PaulS · December 28, 2017, 8:59pm

If I = 9 downto 0
The i loop starts with 9 so you want to check out j from 8 to 0 for duplicates.
That’s why I think the j for loop has to be For j = source.ListCount-2 downto 0.

Just my 2 cents.
[edit]
In fact I even believe that the i loop should be For i = source.ListCount-1 downto 1
Because the last one can never be a duplicate.
[/edit]

AlbertoD · December 28, 2017, 9:46pm

Paul, I did this test:

Dim i,j As Integer Dim sourceListcount As Integer = 10 For i = sourceListcount-1 DownTo 0 For j = sourceListcount-1 DownTo i+1 MsgBox(i.ToText + " " + j.ToText) // Then changed to: Listbox1.AddRow(i.ToText,j.ToText) Next Next

The code is executed and the first ‘i’ reported is 8 and the first ‘j’ reported is 9.
So when i = 9 then j = 9 DownTo 10, the code inside the For j … Next is not executed.
Once i =8 and j= 9 DownTo 9, the code is executed once (i=8, j=9)

Of course, this example is not deleting anything, so it is run as it were no duplicates.

scott_boss · December 28, 2017, 9:58pm

I know this is way off topic but please excuse me.

I have a method I use to add/update rows of the listbox. I use a RowTag using a unique ID to determine which row is which. Then whenever I want to add (or update) data, i call that method. I know that I wont have duplicate data as I would have rows with duplicate RowTags with duplicate Unique IDs. And since I walk the list of RowTags looking for one that matches before doing a true add row. If I find it in the RowTags, I update that row with the new data over adding a new row. That way I can not have the deduplicates.

I also have a method to remove a row based on the RowTag Unique ID. And if the Unique ID doesnt exist on any rows RowTags then I dont do anything. Its already gone.

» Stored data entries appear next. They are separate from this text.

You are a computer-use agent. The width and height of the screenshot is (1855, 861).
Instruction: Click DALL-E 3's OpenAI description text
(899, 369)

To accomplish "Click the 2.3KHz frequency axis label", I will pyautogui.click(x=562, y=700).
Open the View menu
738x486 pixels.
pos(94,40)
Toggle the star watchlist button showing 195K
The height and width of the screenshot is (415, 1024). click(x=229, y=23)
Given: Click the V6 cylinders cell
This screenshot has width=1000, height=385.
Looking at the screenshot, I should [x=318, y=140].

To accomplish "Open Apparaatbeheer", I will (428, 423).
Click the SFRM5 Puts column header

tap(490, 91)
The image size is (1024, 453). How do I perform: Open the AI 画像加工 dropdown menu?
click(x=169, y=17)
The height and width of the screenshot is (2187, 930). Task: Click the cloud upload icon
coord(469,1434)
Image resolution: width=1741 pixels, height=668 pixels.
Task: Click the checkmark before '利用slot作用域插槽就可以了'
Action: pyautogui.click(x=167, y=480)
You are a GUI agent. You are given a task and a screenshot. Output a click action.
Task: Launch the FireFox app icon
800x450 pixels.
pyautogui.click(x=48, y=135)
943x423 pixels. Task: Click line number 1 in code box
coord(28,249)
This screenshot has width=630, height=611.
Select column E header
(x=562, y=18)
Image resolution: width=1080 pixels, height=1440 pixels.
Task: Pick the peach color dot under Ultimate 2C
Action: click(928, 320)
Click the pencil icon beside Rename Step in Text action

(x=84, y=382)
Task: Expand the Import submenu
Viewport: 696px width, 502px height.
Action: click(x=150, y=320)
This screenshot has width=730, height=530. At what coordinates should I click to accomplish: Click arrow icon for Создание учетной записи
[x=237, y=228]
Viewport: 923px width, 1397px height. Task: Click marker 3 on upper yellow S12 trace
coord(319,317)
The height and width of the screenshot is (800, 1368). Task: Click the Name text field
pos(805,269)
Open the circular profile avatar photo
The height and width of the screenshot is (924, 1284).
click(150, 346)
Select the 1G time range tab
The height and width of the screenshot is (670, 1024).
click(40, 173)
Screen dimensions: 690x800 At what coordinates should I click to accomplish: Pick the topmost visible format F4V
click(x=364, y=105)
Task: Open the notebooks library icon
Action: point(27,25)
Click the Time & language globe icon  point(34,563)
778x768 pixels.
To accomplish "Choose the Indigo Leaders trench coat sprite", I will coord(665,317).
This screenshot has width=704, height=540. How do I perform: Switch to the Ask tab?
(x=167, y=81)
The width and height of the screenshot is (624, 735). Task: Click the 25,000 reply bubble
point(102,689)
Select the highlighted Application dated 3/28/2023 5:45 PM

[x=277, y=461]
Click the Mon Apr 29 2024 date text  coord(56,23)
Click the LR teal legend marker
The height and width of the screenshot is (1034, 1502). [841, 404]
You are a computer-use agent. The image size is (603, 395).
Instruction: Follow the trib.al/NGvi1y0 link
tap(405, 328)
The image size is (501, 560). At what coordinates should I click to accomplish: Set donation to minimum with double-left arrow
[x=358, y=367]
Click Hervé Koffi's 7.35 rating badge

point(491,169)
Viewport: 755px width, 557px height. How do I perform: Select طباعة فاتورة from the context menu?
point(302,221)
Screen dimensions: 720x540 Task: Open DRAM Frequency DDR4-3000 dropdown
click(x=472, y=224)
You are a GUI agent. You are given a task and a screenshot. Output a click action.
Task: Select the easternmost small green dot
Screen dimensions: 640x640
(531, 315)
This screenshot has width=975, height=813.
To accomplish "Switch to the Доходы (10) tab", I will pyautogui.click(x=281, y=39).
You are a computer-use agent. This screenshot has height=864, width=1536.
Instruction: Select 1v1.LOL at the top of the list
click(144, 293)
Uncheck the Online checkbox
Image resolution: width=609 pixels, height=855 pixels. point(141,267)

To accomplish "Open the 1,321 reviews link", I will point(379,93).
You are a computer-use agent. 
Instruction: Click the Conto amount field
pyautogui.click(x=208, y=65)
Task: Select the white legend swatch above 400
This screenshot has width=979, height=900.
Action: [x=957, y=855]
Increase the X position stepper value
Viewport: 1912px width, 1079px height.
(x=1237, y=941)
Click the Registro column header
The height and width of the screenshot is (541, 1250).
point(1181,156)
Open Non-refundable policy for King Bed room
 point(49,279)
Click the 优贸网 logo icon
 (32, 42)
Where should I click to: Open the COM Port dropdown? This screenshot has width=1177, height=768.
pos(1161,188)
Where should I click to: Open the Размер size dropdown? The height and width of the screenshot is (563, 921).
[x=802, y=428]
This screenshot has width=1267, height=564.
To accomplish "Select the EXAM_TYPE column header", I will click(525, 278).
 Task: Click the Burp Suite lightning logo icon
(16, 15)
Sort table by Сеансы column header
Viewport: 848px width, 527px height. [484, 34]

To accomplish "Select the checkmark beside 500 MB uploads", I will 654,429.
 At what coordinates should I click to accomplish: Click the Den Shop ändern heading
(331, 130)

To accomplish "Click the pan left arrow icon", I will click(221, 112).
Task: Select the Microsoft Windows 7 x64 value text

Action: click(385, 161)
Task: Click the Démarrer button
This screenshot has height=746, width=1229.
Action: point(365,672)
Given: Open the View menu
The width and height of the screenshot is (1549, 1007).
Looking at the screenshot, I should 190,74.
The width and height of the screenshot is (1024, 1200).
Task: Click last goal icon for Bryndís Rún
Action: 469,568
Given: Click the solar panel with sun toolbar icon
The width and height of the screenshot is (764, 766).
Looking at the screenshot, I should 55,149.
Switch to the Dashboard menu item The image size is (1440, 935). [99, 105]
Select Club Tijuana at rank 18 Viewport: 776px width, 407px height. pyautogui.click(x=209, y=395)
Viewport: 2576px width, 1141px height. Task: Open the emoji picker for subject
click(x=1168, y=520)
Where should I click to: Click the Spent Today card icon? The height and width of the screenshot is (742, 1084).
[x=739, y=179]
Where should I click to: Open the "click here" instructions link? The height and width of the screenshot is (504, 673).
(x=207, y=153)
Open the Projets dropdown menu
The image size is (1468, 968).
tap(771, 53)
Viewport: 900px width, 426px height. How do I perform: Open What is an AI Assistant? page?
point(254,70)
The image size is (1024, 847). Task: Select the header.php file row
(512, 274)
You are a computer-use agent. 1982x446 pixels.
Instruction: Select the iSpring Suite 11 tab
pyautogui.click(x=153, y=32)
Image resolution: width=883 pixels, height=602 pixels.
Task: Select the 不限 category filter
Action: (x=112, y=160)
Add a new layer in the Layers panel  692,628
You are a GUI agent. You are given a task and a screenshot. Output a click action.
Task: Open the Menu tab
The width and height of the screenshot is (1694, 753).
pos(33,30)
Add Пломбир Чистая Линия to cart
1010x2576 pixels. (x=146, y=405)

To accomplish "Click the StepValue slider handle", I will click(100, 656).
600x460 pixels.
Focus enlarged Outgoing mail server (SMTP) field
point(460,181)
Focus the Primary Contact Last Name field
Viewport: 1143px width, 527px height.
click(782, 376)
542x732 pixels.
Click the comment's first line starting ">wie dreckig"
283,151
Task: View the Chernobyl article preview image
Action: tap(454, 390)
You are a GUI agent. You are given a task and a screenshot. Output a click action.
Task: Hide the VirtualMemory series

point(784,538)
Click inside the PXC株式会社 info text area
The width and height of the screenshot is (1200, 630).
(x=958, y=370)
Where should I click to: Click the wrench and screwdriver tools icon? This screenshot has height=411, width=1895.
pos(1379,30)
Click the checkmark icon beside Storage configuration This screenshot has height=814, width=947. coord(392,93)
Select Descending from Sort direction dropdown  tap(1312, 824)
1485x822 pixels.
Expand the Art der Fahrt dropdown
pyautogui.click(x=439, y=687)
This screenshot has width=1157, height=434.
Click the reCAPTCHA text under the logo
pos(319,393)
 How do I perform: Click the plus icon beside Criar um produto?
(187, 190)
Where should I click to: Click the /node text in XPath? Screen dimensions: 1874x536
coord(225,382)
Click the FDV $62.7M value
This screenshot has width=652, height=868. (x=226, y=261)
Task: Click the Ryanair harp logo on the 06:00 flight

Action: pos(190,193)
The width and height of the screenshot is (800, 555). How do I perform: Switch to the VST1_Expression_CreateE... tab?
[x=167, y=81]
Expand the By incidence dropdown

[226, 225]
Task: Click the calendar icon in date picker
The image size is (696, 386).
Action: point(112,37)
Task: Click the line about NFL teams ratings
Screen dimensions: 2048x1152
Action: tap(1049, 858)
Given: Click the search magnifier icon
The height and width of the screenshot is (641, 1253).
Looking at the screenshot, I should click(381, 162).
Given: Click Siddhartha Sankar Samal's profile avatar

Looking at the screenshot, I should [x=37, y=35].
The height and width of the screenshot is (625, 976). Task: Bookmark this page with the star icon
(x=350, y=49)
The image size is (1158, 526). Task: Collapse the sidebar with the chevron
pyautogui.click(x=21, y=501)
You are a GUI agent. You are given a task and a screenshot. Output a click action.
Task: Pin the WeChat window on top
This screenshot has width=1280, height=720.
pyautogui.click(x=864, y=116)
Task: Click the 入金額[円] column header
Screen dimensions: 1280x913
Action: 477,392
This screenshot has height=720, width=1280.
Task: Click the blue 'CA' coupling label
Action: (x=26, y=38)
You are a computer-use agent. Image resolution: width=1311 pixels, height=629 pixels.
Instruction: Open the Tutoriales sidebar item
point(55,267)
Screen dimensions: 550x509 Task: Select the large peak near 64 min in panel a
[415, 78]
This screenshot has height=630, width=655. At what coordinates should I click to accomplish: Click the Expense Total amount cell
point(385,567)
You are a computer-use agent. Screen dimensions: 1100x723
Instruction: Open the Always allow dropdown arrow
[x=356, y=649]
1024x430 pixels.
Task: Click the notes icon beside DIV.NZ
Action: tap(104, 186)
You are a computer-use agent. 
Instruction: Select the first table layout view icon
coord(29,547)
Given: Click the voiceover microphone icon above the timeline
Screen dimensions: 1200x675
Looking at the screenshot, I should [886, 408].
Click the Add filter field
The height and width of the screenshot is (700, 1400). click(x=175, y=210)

This way you dont have to run through the #s rows over and over again to determine if there is duplicates.

But now I will return you back to your normal thread/discussion.
sb

Peter_Job · December 28, 2017, 10:41pm

I did not realise that, thanks.

Wayne_Golding · December 29, 2017, 4:15am

That is not the way I read it. The i loop iterates the listbox from bottom to top. The j loop removes any equivalents from the bottom to i + 1 thus keeping the first entry for each potential duplicate.